Soyons clair, l'introduction de l'éveil, évidente et amusante pour nous - et pour ma part, il aurait fallu me passer sur le corps pour que j'en oublie de leur donner des notions d'histoire et de chronologie - a mis un souk pénible chez les instits plus anciens. Les plus sensés ont adopté à l'aveuglette les quelques exemples d'exercices donnés par les inspecteurs, en saupoudrant le tout avec l'apprentissage classique de l'histoire, mais allégé. ça c'était le cas favorable. Puis les inspecteurs ont rappelé qu'il ne fallait pas oublier les repères chronologiques et le récit classique de l'histoire (peut-être déjà avec la critique du roman national et la consigne de partir de documents concrets, photos d'objets ou de vestiges ?) et là, ça a été un foutoir dans lequel chacun faisait un peu comme il l'entendait, et où on a vu de tout. J'avais déjà divergé vers d'autres études, et un autre métier, mais j'ai failli péter un câble le jour où mon garçon, en CE1, m'a demandé de lui faire réciter "les trois fils de Clovis" ! (Non mais allo, Daumier, quoi !)

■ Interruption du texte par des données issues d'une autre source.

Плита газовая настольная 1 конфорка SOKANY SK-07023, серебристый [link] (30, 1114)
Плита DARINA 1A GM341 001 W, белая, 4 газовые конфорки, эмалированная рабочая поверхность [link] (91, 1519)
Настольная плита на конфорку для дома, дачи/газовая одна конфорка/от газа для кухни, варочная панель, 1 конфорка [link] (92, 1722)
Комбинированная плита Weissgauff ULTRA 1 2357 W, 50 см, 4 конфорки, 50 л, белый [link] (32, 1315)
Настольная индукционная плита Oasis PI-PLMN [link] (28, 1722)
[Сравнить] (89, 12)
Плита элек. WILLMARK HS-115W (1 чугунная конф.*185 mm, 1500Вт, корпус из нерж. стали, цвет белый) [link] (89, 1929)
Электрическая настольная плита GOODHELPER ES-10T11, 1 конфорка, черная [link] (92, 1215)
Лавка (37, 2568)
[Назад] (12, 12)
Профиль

Bref, le bordel ambiant a été tel que l'enseignement de l'éveil a été supprimé - je ne saurais dire, pour ce qui concerne les IO, au profit de quelle pratique (ésotérique ?) de l'enseignement de l'histoire - ce que je trouve dommage, mais la loi du balancier finira bien par en réintroduire une certaine dose. (Les enfants de 5 ans sont persuadés que les poilus avaient des smartphones, ... les hommes préhistoriques gambadent au milieu des dinosaures...
Pas de panique ! Une autre chose qu'on m'a apprise : ils ont le temps de grandir, de vivre leur enfance, et la compétition vitale viendra bien assez tôt.)
Une dernière chose : j'ai vu passer à la télé ces dernières années une critique surréaliste de l'enseignement de la lecture par la méthode globale, qui serait généralisée et fabriquerait actuellement des millions d'illettrés... J'ignore ce qu'il en est. Lorsque j'étais à l'EN, on nous briefait sur les méthodes de lecture, sans insister spécialement sur l'une d'elle, à chacun de faire son choix, mais en signalant que l'enseignement de la méthode globale n'était pas un exercice facile et demandait à être mené avec beaucoup de rigueur.
(De même il n'y avait pas d'opposition de principe à la pratique de la méthode Freinet - qui n'était que rapidement décrite - mais assortie du conseil de prendre d'abord un peu d'expérience du métier, et de ne pas le faire seul, sans conseils ou soutien disponible.)
j'ignore si ces pages vécues ne sont pas HS, considérez cela comme du "renseignement d'ambiance". (Ce terme vient de l'espionnage.)